═══ Data rows ═══
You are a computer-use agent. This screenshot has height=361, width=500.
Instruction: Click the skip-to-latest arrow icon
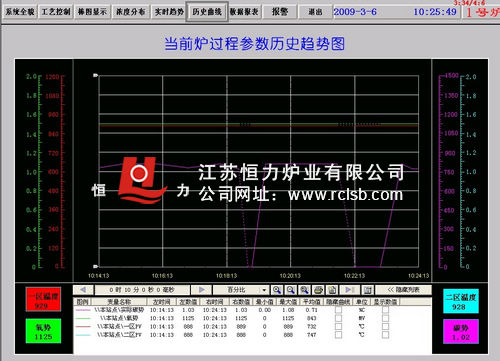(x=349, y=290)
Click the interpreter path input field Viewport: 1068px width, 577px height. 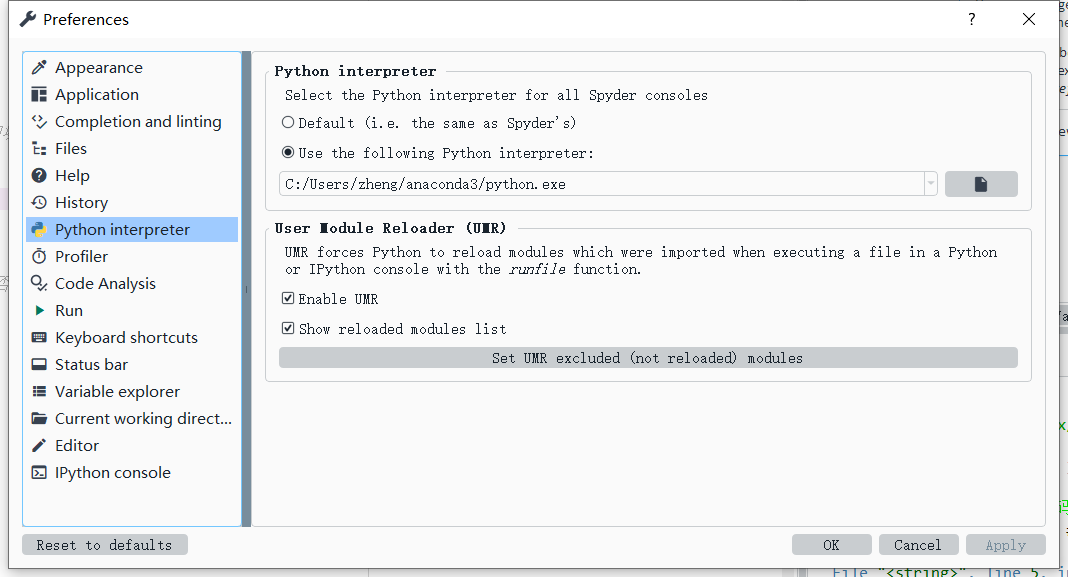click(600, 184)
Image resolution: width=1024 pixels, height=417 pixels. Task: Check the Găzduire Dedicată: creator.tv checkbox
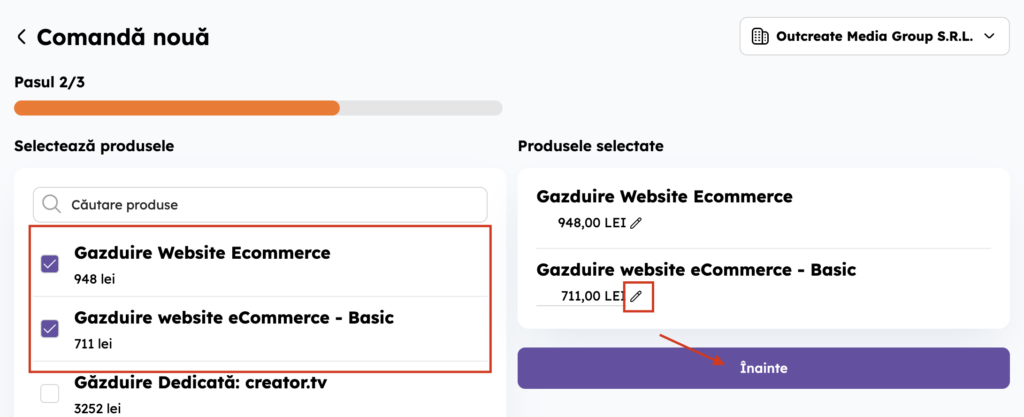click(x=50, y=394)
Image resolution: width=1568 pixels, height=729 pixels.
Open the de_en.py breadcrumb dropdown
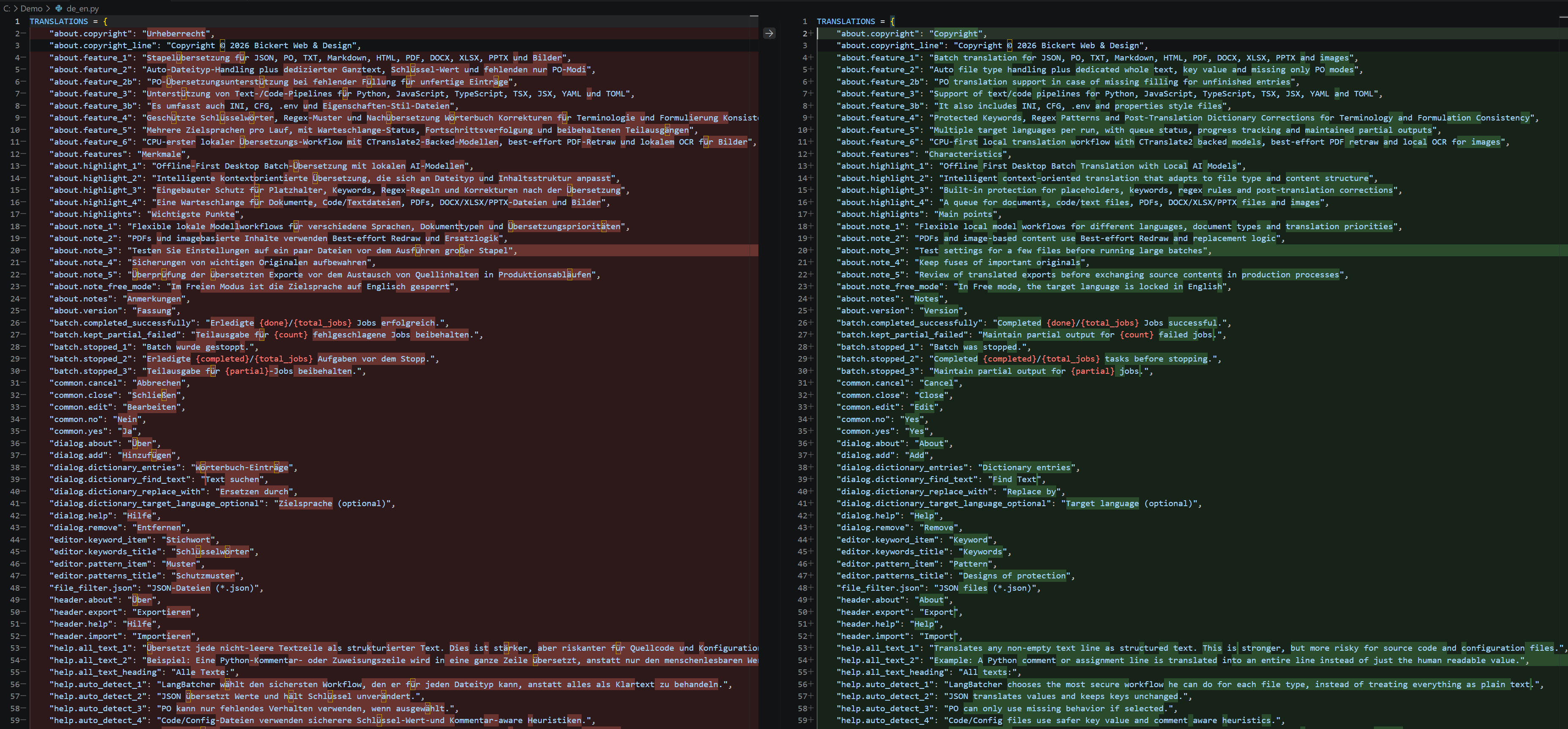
═══
• **Task details**: Edit the rows from the line containing "Image resolution: width=1568" through the end of the rows so that "dropdown" becomes "menu", with everything else left as is. Give back only those lines and omit the pictures.

• **Correct response**:
Image resolution: width=1568 pixels, height=729 pixels.
Open the de_en.py breadcrumb menu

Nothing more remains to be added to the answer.